- [INSTRUCTION]
Rewrite every row below, replacing "computer-use agent" with "screen assistant" and keeping everything else unchanged. Leave the pictures out.

Begin DATA ENTRIES

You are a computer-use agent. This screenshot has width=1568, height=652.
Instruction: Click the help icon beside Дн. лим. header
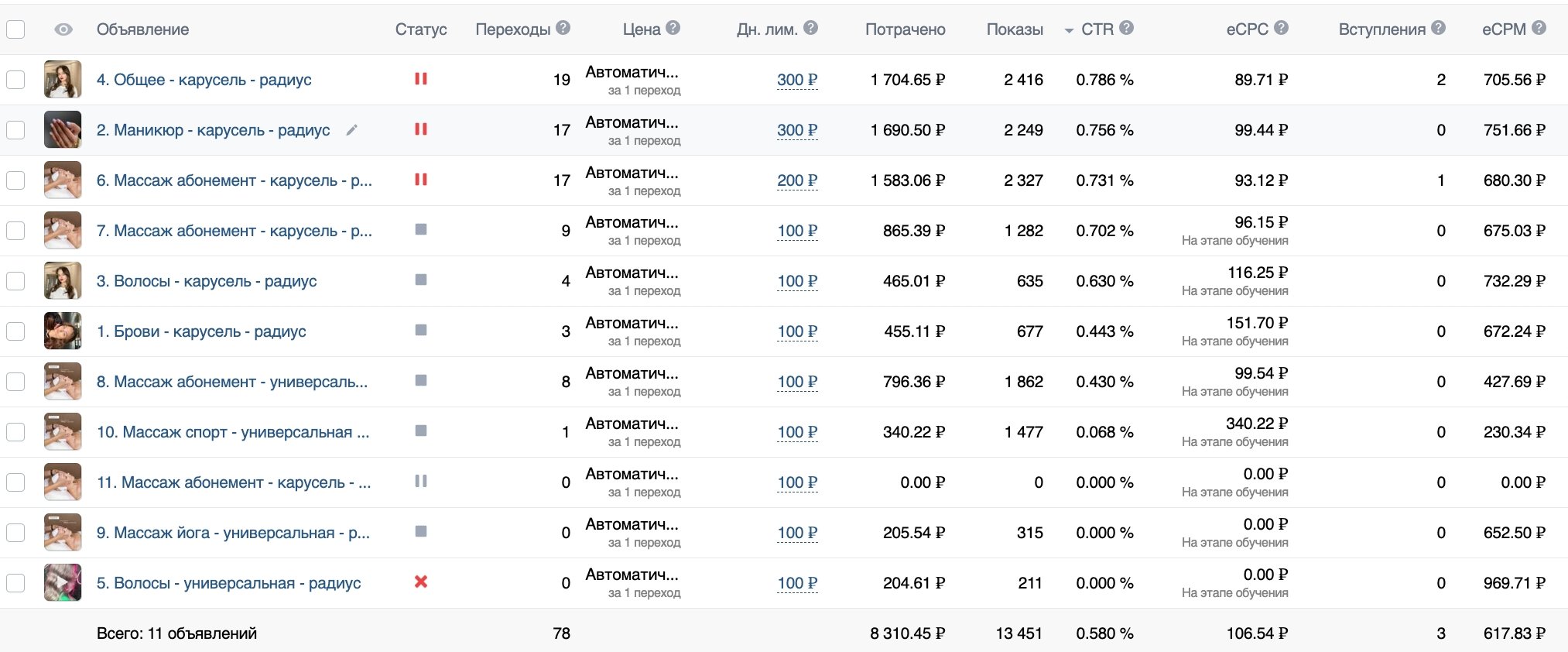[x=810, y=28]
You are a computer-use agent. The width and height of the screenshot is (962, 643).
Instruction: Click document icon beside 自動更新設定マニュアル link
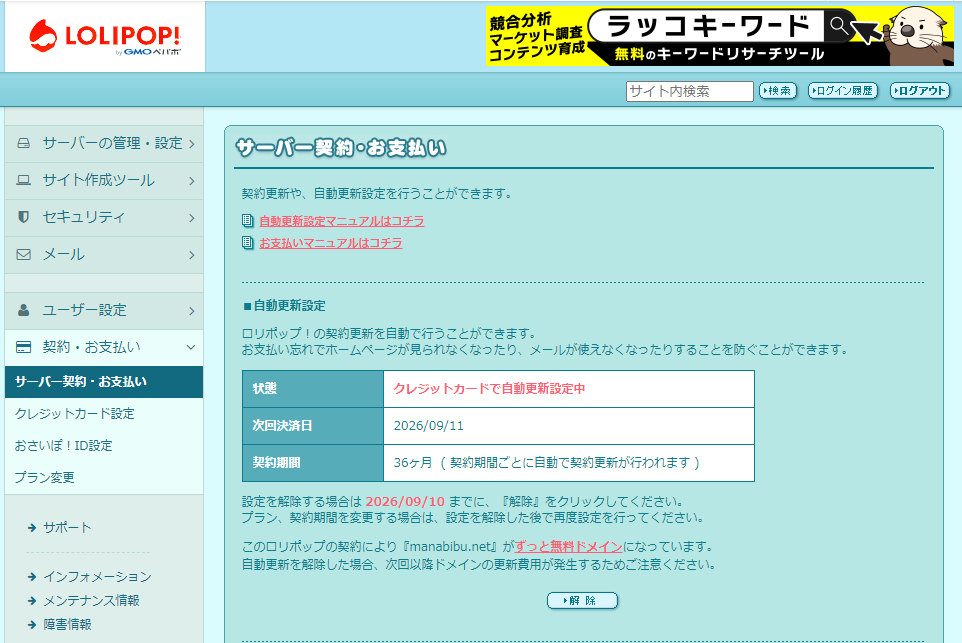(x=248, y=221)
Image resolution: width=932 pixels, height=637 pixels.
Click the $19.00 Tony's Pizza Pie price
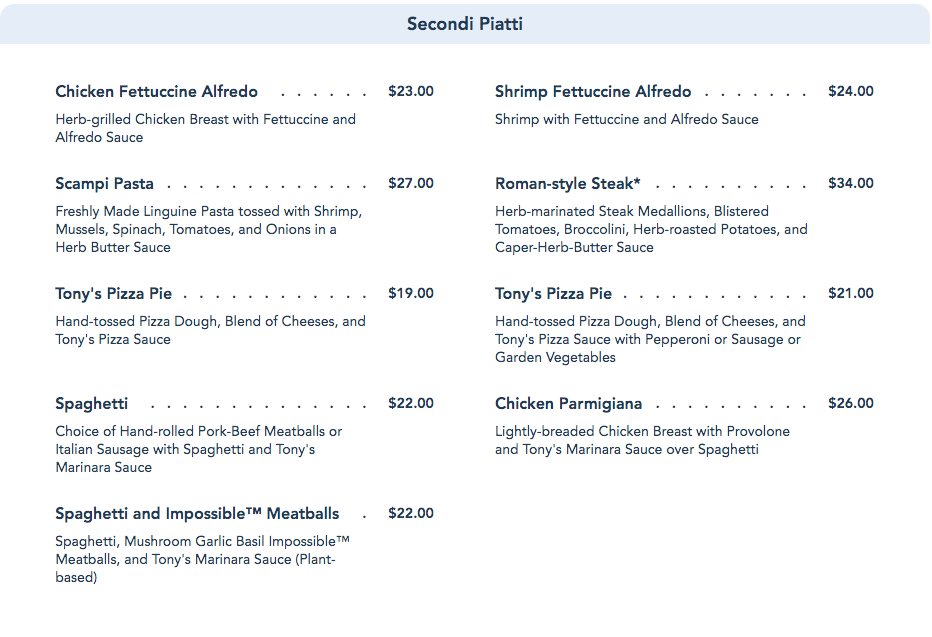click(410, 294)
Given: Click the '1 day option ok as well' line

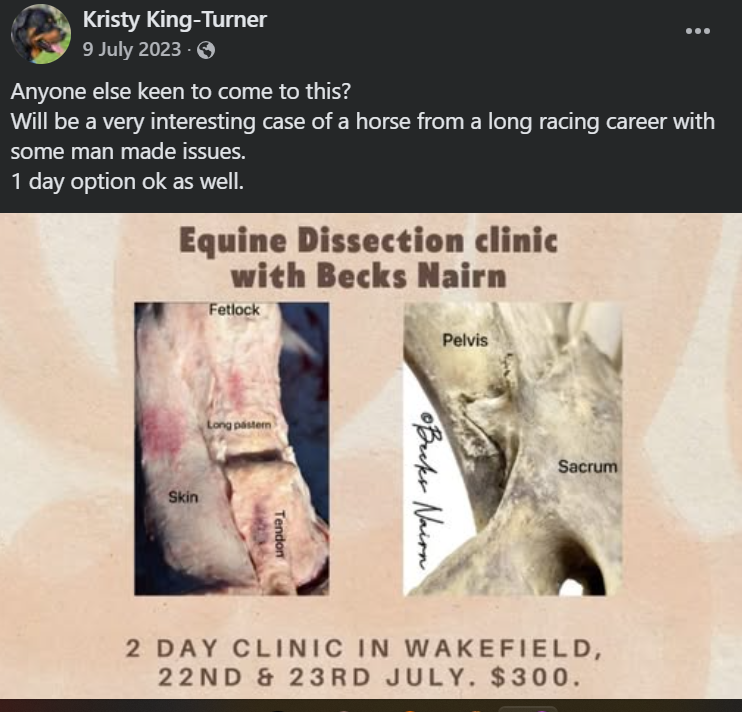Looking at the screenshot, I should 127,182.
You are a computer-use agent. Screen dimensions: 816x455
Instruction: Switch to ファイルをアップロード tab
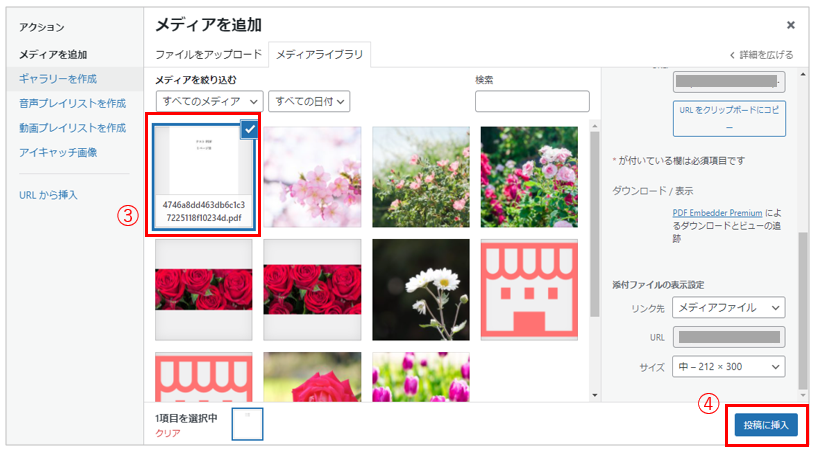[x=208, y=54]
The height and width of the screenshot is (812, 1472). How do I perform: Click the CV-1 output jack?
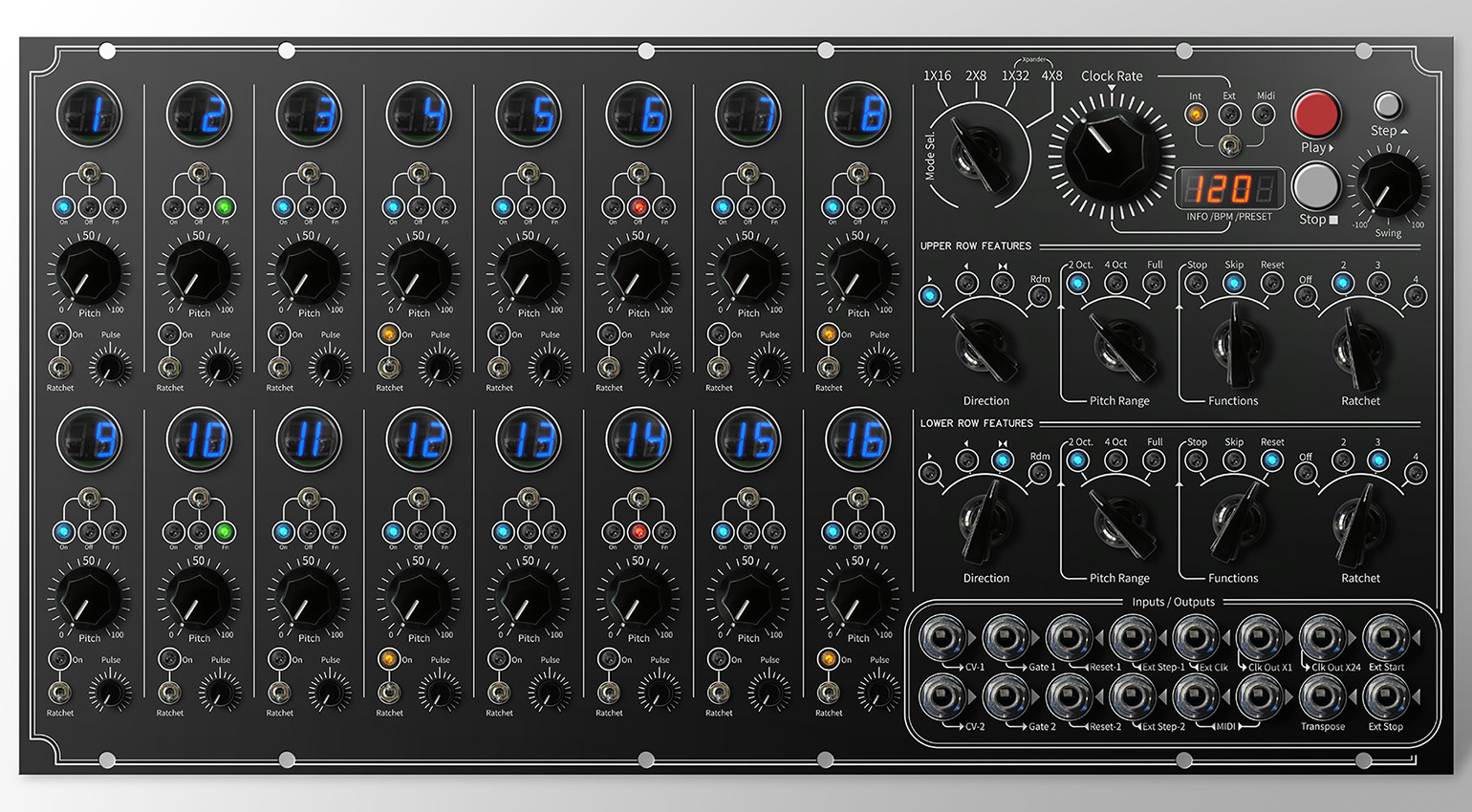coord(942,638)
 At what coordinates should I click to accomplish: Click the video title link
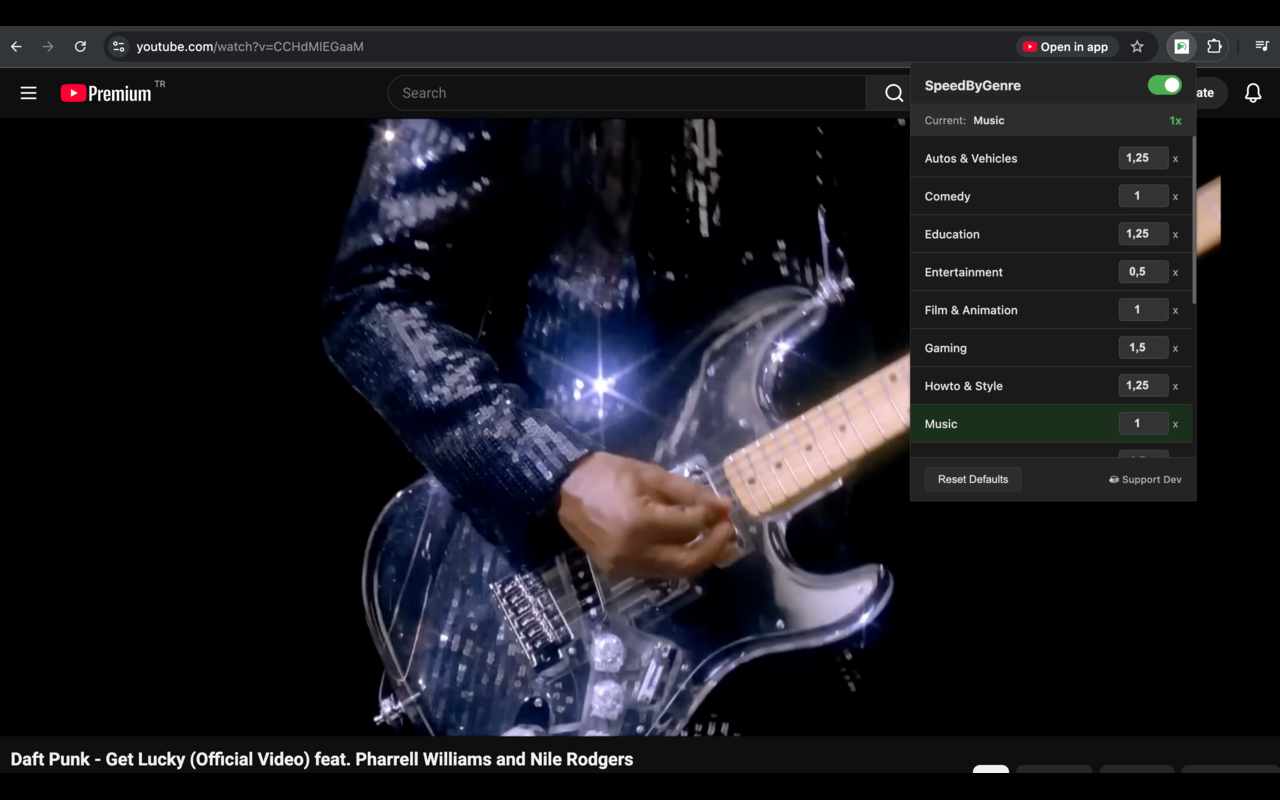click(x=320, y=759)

End DATA ENTRIES

- [ANSWER TO THIS TASK]
You are a screen assistant. This screenshot has width=1568, height=652.
Instruction: Click the help icon beside Дн. лим. header
[x=810, y=28]
You are a screen assistant. The width and height of the screenshot is (962, 643).
Instruction: Click document icon beside 自動更新設定マニュアル link
(x=248, y=221)
Image resolution: width=932 pixels, height=637 pixels.
Click the $19.00 Tony's Pizza Pie price
click(410, 294)
Given: Click the '1 day option ok as well' line

Looking at the screenshot, I should 127,182.
You are a screen assistant. Screen dimensions: 816x455
Instruction: Switch to ファイルをアップロード tab
[x=208, y=54]
The height and width of the screenshot is (812, 1472). How do I perform: Click the CV-1 output jack?
coord(942,638)
 At what coordinates should I click to accomplish: Click the video title link
click(x=320, y=759)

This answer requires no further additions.